Policiais militares da Companhia de Emprego Tático Operacional (CETO)  prenderam na tarde de 04 de agosto de 2013 (domingo) uma quadrilha composta por cinco homens e uma mulher. Existe a suspeita de que a quadrilha tenha participação em roubos a bancos. Segundo o Tenente José Carlos Santiago, oficial coordenador, os policiais faziam ronda no distrito de Humildes, quando foram informados de que haviam pessoas comercializando drogas. Os policiais viram um grupo de pessoas, que ao notar a presença deles, correram em direção a uma casa, aonde foram encontrados cartuchos de fuzil 7.62, privativo das Forças Armadas, cartuchos para fuzil 44, dinheiro, uma pequena quantidade de drogas e um fuzil mosquefal calibre 7.62, além de peças de uma moto. 
 
Foram presos durante esta ação policial, Jonas Bispo Cerqueira, 18 anos, Gelson Mário de Jesus Silva, 23, Jorge Gerson Paixão de Jesus, 28, Fernando Francisco dos Santos, 25, que foi apontado pela polícia como o líder da quadrilha, um menor e Thaís Jesus dos Santos, 19 anos, que é esposa de Fernando.

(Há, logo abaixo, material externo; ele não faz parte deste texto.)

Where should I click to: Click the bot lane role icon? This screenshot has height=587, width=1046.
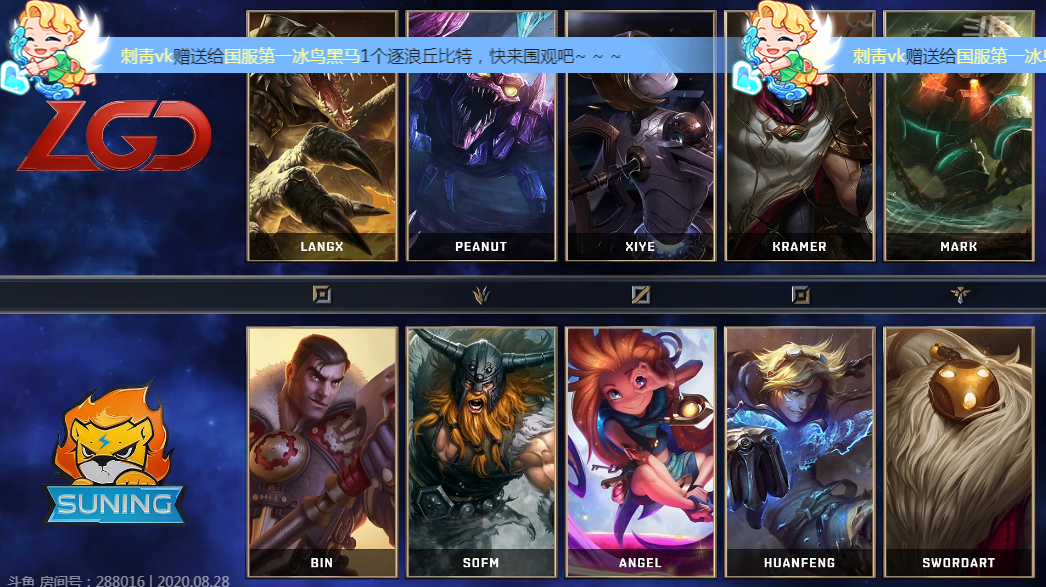click(x=800, y=294)
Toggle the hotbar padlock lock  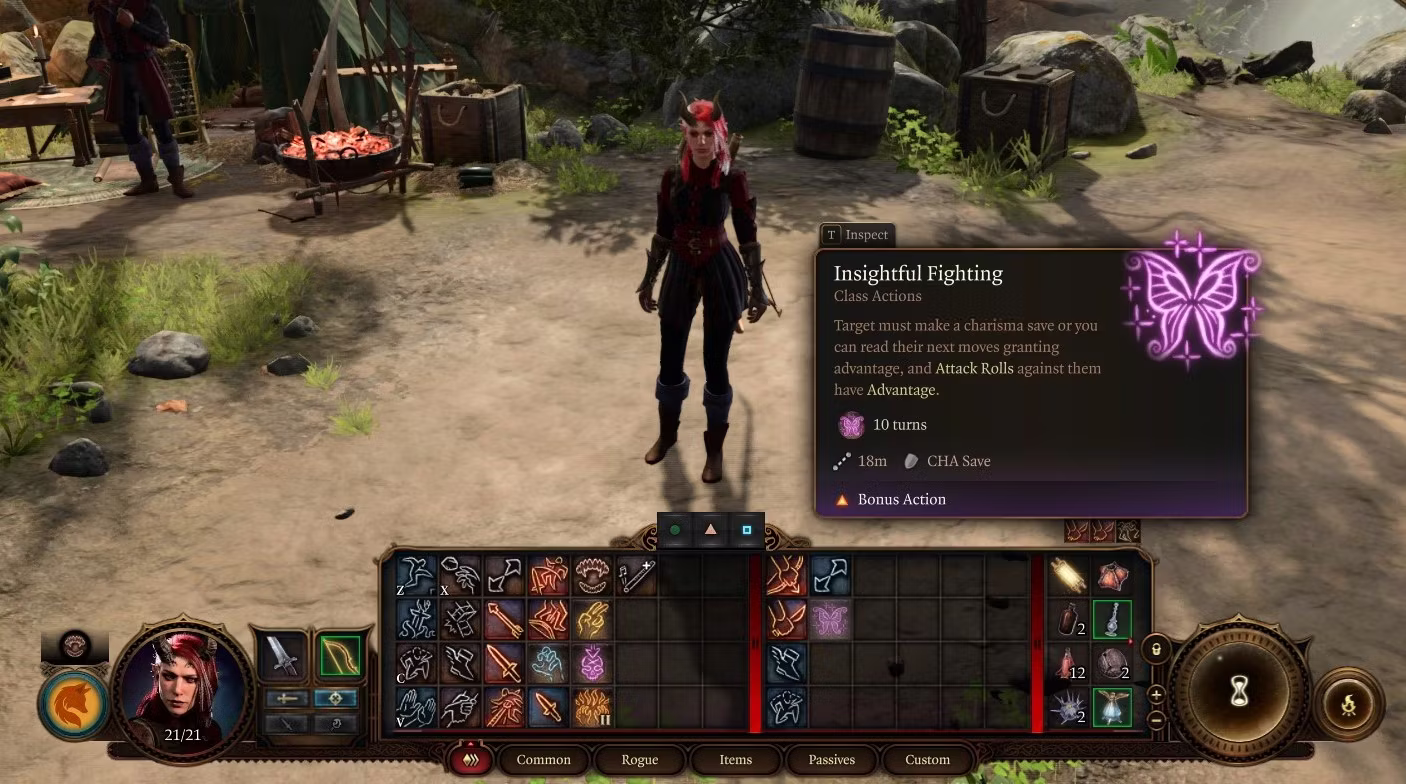(1156, 649)
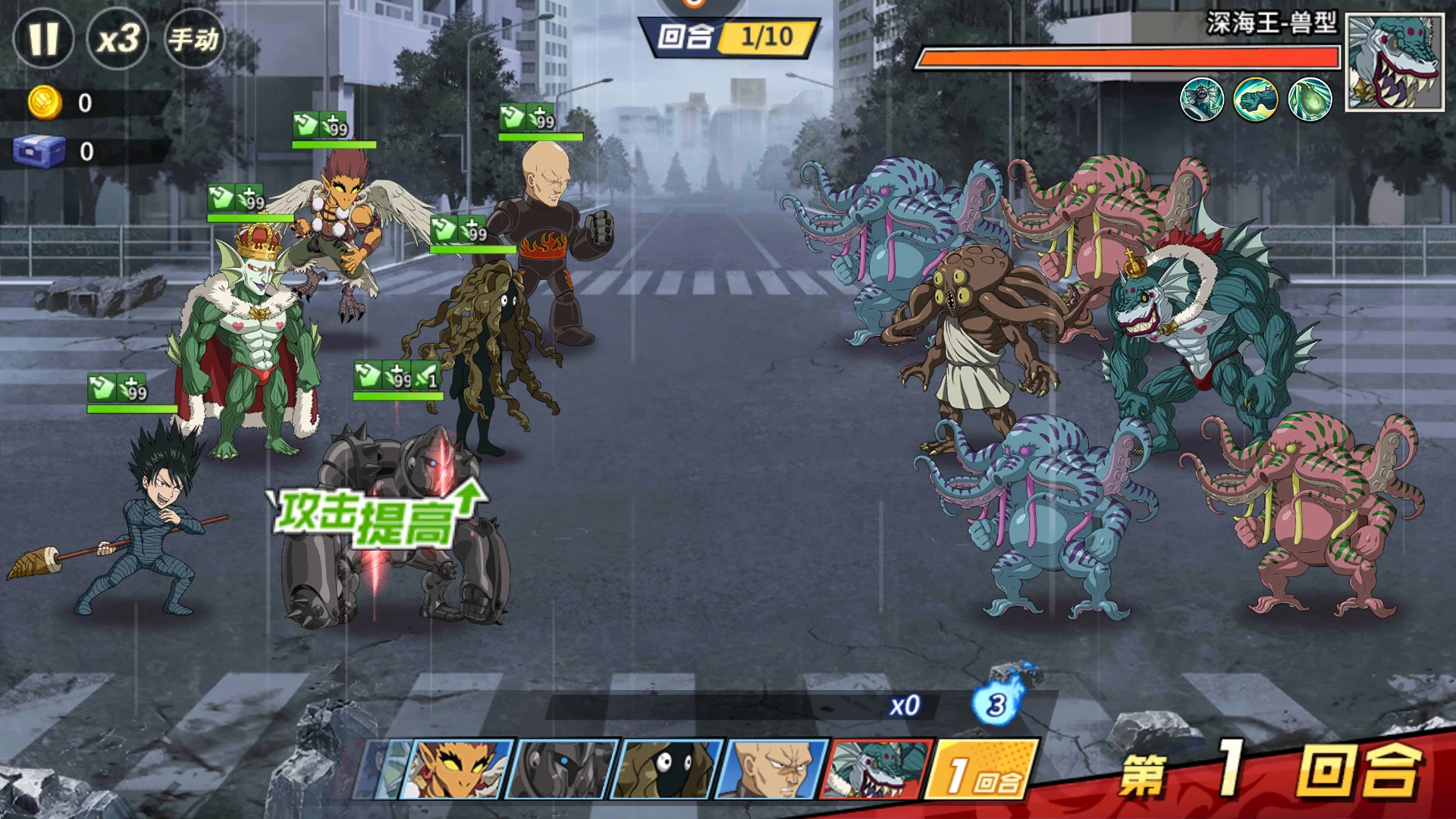This screenshot has height=819, width=1456.
Task: Open the 深海王 boss portrait
Action: [1394, 64]
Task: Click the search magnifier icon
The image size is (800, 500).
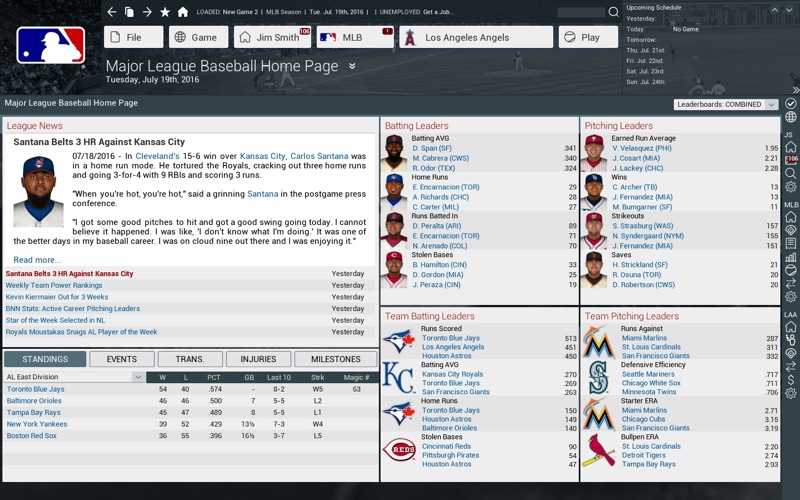Action: (x=614, y=12)
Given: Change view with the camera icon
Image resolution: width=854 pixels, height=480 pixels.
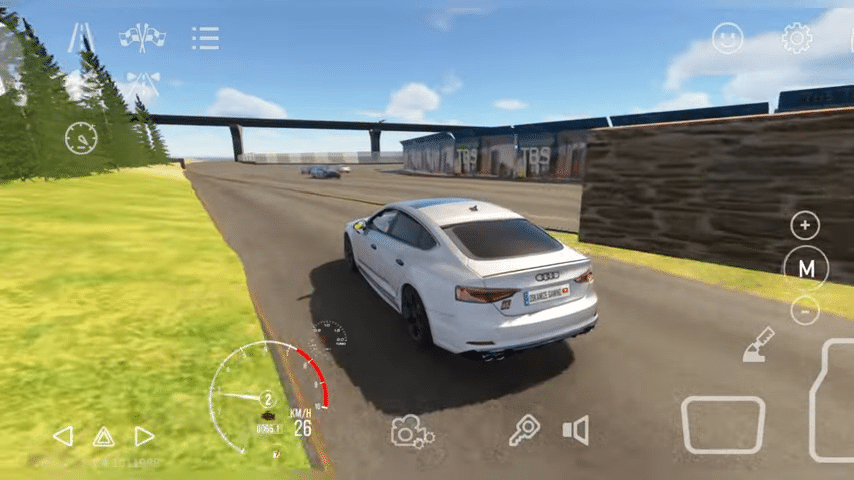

Apesar dos integrantes da quadrilha não terem passagem pela polícia, o delegado Ricardo Brito, afirmou que as armas e os apetrechos encontrados, indicam que eles tenham participação em roubo a bancos. “A polícia Civil vai investigar para chegar a conclusão”, afirmou. 
 
Em entrevista ao Acorda Cidade, Thaís negou que os presos façam parte de uma quadrilha e disse que no momento em que os policiais chegaram a casa dela, ela tinha acabado de chegar de Salvador. Thaís disse ainda que o marido, Fernando, comprou uma das armas apreendidas por 500 reais, e que o dinheiro apreendido era para pagar o aluguel da casa onde a quadrilha foi encontrada. “Eu estava em Salvador, na casa da minha mãe, e quando eu cheguei os policiais chegaram também. Meu marido não roubava e não matava, ele tinha essas armas, mas deixava guardadas. Eu não tenho nada a ver com isso, tenho uma filha pequena de três meses”, afirmou. Fernando também negou que esteja envolvido em qualquer tipo de crime e confirmou a versão da esposa, quando perguntado sobre a origem das armas. “Apareceu um rapaz dizendo que tinha umas coisas pra me vender. No dia que recebi o dinheiro ele me vendeu as armas, mas eu não usava, deixava dentro de casa. Eu nem sei mexer naquilo. Nunca usei, trabalho de pedreiro e essa é a primeira vez que fui preso”, contou.